▶ _The task_: The data are to be restated in full, exactly as presented.

+++ Records for processing

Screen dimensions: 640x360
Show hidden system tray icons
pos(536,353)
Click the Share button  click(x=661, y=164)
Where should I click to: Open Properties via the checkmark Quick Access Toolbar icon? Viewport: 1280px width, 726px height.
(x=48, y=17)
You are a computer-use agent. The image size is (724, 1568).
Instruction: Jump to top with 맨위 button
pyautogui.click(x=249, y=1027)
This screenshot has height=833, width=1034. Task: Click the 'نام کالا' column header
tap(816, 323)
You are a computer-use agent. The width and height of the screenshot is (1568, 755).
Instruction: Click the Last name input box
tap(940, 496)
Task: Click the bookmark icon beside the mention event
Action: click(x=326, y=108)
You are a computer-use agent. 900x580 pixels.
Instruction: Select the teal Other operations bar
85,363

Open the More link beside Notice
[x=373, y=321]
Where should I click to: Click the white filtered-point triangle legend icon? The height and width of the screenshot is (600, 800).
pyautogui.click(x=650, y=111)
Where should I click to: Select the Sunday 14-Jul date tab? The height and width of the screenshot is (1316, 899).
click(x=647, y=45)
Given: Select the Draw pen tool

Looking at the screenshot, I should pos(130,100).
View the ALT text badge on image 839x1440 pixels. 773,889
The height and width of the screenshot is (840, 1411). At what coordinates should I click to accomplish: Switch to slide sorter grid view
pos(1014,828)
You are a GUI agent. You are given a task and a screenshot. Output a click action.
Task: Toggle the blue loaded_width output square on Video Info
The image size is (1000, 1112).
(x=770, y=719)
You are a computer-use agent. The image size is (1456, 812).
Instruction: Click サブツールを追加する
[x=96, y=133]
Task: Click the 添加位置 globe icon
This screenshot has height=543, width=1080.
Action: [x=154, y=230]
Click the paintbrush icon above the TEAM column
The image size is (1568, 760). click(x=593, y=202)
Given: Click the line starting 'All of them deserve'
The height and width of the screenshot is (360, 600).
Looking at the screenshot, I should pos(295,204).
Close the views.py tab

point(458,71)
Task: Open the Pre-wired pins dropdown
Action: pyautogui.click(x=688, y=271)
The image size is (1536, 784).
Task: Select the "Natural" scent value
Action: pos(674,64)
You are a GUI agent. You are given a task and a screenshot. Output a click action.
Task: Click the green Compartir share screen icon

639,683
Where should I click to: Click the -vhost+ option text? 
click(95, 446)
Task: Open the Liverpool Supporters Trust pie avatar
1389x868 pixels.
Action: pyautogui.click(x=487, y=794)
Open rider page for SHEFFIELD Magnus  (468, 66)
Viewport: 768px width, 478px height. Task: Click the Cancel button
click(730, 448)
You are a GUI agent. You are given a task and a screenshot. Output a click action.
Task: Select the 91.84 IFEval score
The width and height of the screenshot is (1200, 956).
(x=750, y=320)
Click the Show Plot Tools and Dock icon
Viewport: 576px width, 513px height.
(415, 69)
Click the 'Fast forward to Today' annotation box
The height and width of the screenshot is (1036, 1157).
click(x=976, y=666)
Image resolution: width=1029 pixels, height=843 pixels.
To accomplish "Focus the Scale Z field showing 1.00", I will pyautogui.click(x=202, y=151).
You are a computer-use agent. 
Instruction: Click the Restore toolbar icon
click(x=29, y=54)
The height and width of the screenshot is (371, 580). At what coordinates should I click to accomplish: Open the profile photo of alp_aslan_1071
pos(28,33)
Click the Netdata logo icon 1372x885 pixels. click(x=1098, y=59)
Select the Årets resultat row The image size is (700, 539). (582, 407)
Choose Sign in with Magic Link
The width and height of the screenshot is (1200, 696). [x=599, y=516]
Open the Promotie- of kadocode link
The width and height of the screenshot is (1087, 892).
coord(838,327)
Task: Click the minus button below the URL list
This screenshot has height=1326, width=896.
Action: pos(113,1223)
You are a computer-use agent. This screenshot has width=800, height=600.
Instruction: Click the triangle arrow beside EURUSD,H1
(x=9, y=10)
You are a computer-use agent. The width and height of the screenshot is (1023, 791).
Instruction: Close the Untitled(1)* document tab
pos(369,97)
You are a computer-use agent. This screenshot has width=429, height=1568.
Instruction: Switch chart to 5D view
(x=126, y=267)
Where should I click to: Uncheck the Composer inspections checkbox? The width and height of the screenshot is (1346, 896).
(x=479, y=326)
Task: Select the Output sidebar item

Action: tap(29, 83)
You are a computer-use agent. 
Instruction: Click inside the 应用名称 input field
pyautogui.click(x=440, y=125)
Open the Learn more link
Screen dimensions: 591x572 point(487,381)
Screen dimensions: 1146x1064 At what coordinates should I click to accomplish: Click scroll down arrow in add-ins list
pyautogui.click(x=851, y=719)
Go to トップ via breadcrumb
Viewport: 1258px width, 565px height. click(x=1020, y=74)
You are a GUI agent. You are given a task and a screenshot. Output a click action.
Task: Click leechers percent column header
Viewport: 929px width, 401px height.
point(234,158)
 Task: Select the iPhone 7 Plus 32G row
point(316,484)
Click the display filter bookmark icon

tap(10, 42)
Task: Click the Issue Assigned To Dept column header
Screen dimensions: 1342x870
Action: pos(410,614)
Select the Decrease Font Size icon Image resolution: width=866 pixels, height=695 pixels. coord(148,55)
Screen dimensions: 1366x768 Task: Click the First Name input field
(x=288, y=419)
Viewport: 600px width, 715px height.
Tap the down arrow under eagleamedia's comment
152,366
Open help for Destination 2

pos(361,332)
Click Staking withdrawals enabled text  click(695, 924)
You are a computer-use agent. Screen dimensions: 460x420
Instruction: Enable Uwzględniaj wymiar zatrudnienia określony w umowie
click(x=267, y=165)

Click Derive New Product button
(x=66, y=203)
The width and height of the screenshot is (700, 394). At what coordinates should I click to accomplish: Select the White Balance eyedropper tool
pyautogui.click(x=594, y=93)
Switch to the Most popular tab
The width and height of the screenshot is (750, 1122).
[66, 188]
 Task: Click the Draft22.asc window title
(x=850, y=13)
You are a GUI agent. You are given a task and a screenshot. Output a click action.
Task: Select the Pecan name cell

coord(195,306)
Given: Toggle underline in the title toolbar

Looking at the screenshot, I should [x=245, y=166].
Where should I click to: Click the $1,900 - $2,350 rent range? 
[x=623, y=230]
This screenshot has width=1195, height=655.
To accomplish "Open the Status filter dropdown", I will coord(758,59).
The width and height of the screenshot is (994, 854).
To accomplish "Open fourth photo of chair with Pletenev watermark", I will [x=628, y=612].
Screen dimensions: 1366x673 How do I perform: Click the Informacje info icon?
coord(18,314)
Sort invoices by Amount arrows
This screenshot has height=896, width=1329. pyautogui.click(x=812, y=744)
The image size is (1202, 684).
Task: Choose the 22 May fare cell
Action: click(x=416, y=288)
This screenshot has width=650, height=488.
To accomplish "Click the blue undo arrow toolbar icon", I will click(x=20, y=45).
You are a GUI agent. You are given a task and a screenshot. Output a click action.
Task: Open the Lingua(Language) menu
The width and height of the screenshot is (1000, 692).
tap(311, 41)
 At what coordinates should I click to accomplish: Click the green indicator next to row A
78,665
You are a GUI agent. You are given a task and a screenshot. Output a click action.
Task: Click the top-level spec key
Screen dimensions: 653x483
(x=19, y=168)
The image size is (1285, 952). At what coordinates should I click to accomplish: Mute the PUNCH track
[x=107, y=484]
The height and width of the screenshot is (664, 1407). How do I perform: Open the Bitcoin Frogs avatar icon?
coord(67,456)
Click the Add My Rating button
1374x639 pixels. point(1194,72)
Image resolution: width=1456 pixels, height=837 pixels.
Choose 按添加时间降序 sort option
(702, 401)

++++++

▶ _Written reply_:
Screen dimensions: 640x360
Show hidden system tray icons
pos(536,353)
Click the Share button  click(x=661, y=164)
Where should I click to: Open Properties via the checkmark Quick Access Toolbar icon? Viewport: 1280px width, 726px height.
(x=48, y=17)
You are a computer-use agent. The image size is (724, 1568).
Instruction: Jump to top with 맨위 button
pyautogui.click(x=249, y=1027)
This screenshot has height=833, width=1034. Task: Click the 'نام کالا' column header
tap(816, 323)
You are a computer-use agent. The width and height of the screenshot is (1568, 755).
Instruction: Click the Last name input box
tap(940, 496)
Task: Click the bookmark icon beside the mention event
Action: click(x=326, y=108)
You are a computer-use agent. 900x580 pixels.
Instruction: Select the teal Other operations bar
85,363

Open the More link beside Notice
[x=373, y=321]
Where should I click to: Click the white filtered-point triangle legend icon? The height and width of the screenshot is (600, 800).
pyautogui.click(x=650, y=111)
Where should I click to: Select the Sunday 14-Jul date tab? The height and width of the screenshot is (1316, 899).
click(x=647, y=45)
Given: Select the Draw pen tool

Looking at the screenshot, I should pos(130,100).
View the ALT text badge on image 839x1440 pixels. 773,889
The height and width of the screenshot is (840, 1411). At what coordinates should I click to accomplish: Switch to slide sorter grid view
pos(1014,828)
You are a GUI agent. You are given a task and a screenshot. Output a click action.
Task: Toggle the blue loaded_width output square on Video Info
The image size is (1000, 1112).
(x=770, y=719)
You are a computer-use agent. The image size is (1456, 812).
Instruction: Click サブツールを追加する
[x=96, y=133]
Task: Click the 添加位置 globe icon
This screenshot has height=543, width=1080.
Action: [x=154, y=230]
Click the paintbrush icon above the TEAM column
The image size is (1568, 760). click(x=593, y=202)
Given: Click the line starting 'All of them deserve'
The height and width of the screenshot is (360, 600).
Looking at the screenshot, I should pos(295,204).
Close the views.py tab

point(458,71)
Task: Open the Pre-wired pins dropdown
Action: pyautogui.click(x=688, y=271)
The image size is (1536, 784).
Task: Select the "Natural" scent value
Action: pos(674,64)
You are a GUI agent. You are given a task and a screenshot. Output a click action.
Task: Click the green Compartir share screen icon

639,683
Where should I click to: Click the -vhost+ option text? 
click(95, 446)
Task: Open the Liverpool Supporters Trust pie avatar
1389x868 pixels.
Action: pyautogui.click(x=487, y=794)
Open rider page for SHEFFIELD Magnus  (468, 66)
Viewport: 768px width, 478px height. Task: Click the Cancel button
click(730, 448)
You are a GUI agent. You are given a task and a screenshot. Output a click action.
Task: Select the 91.84 IFEval score
The width and height of the screenshot is (1200, 956).
(x=750, y=320)
Click the Show Plot Tools and Dock icon
Viewport: 576px width, 513px height.
(415, 69)
Click the 'Fast forward to Today' annotation box
The height and width of the screenshot is (1036, 1157).
click(x=976, y=666)
Image resolution: width=1029 pixels, height=843 pixels.
To accomplish "Focus the Scale Z field showing 1.00", I will pyautogui.click(x=202, y=151).
You are a computer-use agent. 
Instruction: Click the Restore toolbar icon
click(x=29, y=54)
The height and width of the screenshot is (371, 580). At what coordinates should I click to accomplish: Open the profile photo of alp_aslan_1071
pos(28,33)
Click the Netdata logo icon 1372x885 pixels. click(x=1098, y=59)
Select the Årets resultat row The image size is (700, 539). (582, 407)
Choose Sign in with Magic Link
The width and height of the screenshot is (1200, 696). [x=599, y=516]
Open the Promotie- of kadocode link
The width and height of the screenshot is (1087, 892).
coord(838,327)
Task: Click the minus button below the URL list
This screenshot has height=1326, width=896.
Action: pos(113,1223)
You are a computer-use agent. This screenshot has width=800, height=600.
Instruction: Click the triangle arrow beside EURUSD,H1
(x=9, y=10)
You are a computer-use agent. The width and height of the screenshot is (1023, 791).
Instruction: Close the Untitled(1)* document tab
pos(369,97)
You are a computer-use agent. This screenshot has width=429, height=1568.
Instruction: Switch chart to 5D view
(x=126, y=267)
Where should I click to: Uncheck the Composer inspections checkbox? The width and height of the screenshot is (1346, 896).
(x=479, y=326)
Task: Select the Output sidebar item

Action: tap(29, 83)
You are a computer-use agent. 
Instruction: Click inside the 应用名称 input field
pyautogui.click(x=440, y=125)
Open the Learn more link
Screen dimensions: 591x572 point(487,381)
Screen dimensions: 1146x1064 At what coordinates should I click to accomplish: Click scroll down arrow in add-ins list
pyautogui.click(x=851, y=719)
Go to トップ via breadcrumb
Viewport: 1258px width, 565px height. click(x=1020, y=74)
You are a GUI agent. You are given a task and a screenshot. Output a click action.
Task: Click leechers percent column header
Viewport: 929px width, 401px height.
point(234,158)
 Task: Select the iPhone 7 Plus 32G row
point(316,484)
Click the display filter bookmark icon

tap(10, 42)
Task: Click the Issue Assigned To Dept column header
Screen dimensions: 1342x870
Action: pos(410,614)
Select the Decrease Font Size icon Image resolution: width=866 pixels, height=695 pixels. coord(148,55)
Screen dimensions: 1366x768 Task: Click the First Name input field
(x=288, y=419)
Viewport: 600px width, 715px height.
Tap the down arrow under eagleamedia's comment
152,366
Open help for Destination 2

pos(361,332)
Click Staking withdrawals enabled text  click(695, 924)
You are a computer-use agent. Screen dimensions: 460x420
Instruction: Enable Uwzględniaj wymiar zatrudnienia określony w umowie
click(x=267, y=165)

Click Derive New Product button
(x=66, y=203)
The width and height of the screenshot is (700, 394). At what coordinates should I click to accomplish: Select the White Balance eyedropper tool
pyautogui.click(x=594, y=93)
Switch to the Most popular tab
The width and height of the screenshot is (750, 1122).
[66, 188]
 Task: Click the Draft22.asc window title
(x=850, y=13)
You are a GUI agent. You are given a task and a screenshot. Output a click action.
Task: Select the Pecan name cell

coord(195,306)
Given: Toggle underline in the title toolbar

Looking at the screenshot, I should [x=245, y=166].
Where should I click to: Click the $1,900 - $2,350 rent range? 
[x=623, y=230]
This screenshot has width=1195, height=655.
To accomplish "Open the Status filter dropdown", I will coord(758,59).
The width and height of the screenshot is (994, 854).
To accomplish "Open fourth photo of chair with Pletenev watermark", I will [x=628, y=612].
Screen dimensions: 1366x673 How do I perform: Click the Informacje info icon?
coord(18,314)
Sort invoices by Amount arrows
This screenshot has height=896, width=1329. pyautogui.click(x=812, y=744)
The image size is (1202, 684).
Task: Choose the 22 May fare cell
Action: click(x=416, y=288)
This screenshot has width=650, height=488.
To accomplish "Click the blue undo arrow toolbar icon", I will click(x=20, y=45).
You are a GUI agent. You are given a task and a screenshot. Output a click action.
Task: Open the Lingua(Language) menu
The width and height of the screenshot is (1000, 692).
tap(311, 41)
 At what coordinates should I click to accomplish: Click the green indicator next to row A
78,665
You are a GUI agent. You are given a task and a screenshot. Output a click action.
Task: Click the top-level spec key
Screen dimensions: 653x483
(x=19, y=168)
The image size is (1285, 952). At what coordinates should I click to accomplish: Mute the PUNCH track
[x=107, y=484]
The height and width of the screenshot is (664, 1407). How do I perform: Open the Bitcoin Frogs avatar icon?
coord(67,456)
Click the Add My Rating button
1374x639 pixels. point(1194,72)
Image resolution: width=1456 pixels, height=837 pixels.
Choose 按添加时间降序 sort option
(702, 401)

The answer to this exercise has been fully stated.